Exercise directions: Could you write out the lines below exactly, beginning with the first and finishing with the one that contains "Recovery Stories (84, 2291)"?

Source records:
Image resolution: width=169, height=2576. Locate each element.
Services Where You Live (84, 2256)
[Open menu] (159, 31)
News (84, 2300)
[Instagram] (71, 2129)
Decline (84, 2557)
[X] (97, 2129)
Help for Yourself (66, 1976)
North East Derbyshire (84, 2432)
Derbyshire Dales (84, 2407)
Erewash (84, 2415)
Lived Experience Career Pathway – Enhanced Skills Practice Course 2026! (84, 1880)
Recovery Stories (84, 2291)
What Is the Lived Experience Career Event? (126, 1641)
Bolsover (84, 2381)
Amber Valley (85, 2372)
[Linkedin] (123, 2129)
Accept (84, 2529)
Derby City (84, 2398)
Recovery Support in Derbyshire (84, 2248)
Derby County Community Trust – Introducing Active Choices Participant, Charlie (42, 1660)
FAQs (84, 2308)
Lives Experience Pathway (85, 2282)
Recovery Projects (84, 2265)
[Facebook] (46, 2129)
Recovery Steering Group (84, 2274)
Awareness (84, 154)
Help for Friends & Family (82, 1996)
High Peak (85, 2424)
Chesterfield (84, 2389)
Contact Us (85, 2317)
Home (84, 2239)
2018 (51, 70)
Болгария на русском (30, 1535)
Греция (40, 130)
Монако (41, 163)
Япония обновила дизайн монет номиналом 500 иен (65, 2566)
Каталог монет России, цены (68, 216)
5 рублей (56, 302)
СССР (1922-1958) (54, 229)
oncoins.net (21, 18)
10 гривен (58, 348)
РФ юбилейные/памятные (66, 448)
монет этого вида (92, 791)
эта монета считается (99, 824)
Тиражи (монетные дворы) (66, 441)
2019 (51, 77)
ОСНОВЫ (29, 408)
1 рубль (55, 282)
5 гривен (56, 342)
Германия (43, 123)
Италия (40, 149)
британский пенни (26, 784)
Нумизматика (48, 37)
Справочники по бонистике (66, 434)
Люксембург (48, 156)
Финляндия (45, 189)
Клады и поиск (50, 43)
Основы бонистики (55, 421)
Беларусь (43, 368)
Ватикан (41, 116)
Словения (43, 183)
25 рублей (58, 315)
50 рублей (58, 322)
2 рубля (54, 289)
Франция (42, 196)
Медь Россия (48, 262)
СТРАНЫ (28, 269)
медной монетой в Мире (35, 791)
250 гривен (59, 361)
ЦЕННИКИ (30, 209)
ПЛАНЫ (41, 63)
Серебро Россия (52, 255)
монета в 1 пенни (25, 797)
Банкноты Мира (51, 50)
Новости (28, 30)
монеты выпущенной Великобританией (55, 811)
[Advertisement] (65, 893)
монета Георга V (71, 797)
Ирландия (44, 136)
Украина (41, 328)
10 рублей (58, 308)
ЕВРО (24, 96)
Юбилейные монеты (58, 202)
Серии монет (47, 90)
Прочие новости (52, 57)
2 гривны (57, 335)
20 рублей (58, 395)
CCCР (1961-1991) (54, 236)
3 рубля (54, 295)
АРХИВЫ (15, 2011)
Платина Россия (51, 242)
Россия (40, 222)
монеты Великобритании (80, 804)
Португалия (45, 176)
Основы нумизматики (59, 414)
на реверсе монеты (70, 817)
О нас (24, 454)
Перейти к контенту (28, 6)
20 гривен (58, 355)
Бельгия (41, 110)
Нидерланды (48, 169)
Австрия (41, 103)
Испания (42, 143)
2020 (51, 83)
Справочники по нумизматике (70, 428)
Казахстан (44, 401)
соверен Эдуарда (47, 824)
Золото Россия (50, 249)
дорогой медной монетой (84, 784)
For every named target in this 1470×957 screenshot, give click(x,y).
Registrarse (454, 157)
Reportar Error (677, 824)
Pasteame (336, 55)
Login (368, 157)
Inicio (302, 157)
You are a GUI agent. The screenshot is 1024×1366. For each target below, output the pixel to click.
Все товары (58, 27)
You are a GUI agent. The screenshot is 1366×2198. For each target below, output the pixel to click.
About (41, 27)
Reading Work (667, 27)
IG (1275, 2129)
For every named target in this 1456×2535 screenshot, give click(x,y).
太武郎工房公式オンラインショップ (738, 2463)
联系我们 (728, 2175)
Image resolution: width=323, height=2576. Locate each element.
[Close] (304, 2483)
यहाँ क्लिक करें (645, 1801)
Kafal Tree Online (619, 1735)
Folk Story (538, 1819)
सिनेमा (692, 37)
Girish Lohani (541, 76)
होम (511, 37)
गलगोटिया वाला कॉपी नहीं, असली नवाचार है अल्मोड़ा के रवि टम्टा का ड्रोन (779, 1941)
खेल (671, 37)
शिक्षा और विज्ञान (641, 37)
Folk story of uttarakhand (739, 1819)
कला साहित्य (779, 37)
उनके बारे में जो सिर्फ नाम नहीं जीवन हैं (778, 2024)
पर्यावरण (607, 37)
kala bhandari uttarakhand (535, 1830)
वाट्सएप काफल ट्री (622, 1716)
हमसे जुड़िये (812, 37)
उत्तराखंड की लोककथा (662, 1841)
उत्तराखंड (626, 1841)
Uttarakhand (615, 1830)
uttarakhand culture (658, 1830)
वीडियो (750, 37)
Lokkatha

Task answer:
Image resolution: width=169, height=2576. Locate each element.
Services Where You Live (84, 2256)
[Open menu] (159, 31)
News (84, 2300)
[Instagram] (71, 2129)
Decline (84, 2557)
[X] (97, 2129)
Help for Yourself (66, 1976)
North East Derbyshire (84, 2432)
Derbyshire Dales (84, 2407)
Erewash (84, 2415)
Lived Experience Career Pathway – Enhanced Skills Practice Course 2026! (84, 1880)
Recovery Stories (84, 2291)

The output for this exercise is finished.